Rhodes Graduates Reap Benefits from Decade-Long Ties to Global Seed Vault
30 March 2023
Food security affects everyone from farmers to scientists, economists to elected officials, and nutritionists to consumers. In a snow-capped mountain located between mainland Norway and the North Pole is the Svalbard Global Seed Vault, which opened in 2008 and houses more than 1.1 million seed samples from the world’s crop collections as a safeguard against catastrophic or accidental loss.

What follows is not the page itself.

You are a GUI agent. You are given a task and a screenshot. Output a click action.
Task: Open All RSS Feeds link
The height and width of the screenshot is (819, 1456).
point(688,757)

Included are eggplant, lettuce, potato, rice, barley, maize, chickpea, lentil, sorghum, and wheat samples, just to name a few.
Gene banks from around the world that keep seed collections have made deposits into the Seed Vault, which stores the seeds at steady below-freezing temperatures in sealed three-ply foil packages that are sealed inside boxes. If something happens to a gene bank due to war, a natural disaster, pest, disease, or even human error, there are duplicates in the facilities’ samples that could also be used one day in developing new crop varieties.
Rhodes College fellows have served for a decade on the staff of the Global Crop Diversity Trust (Crop Trust), which provides support for the Seed Vault’s ongoing operations, and Dr. Cary Fowler ’71 served as executive director of the Crop Trust from 2005 to 2012.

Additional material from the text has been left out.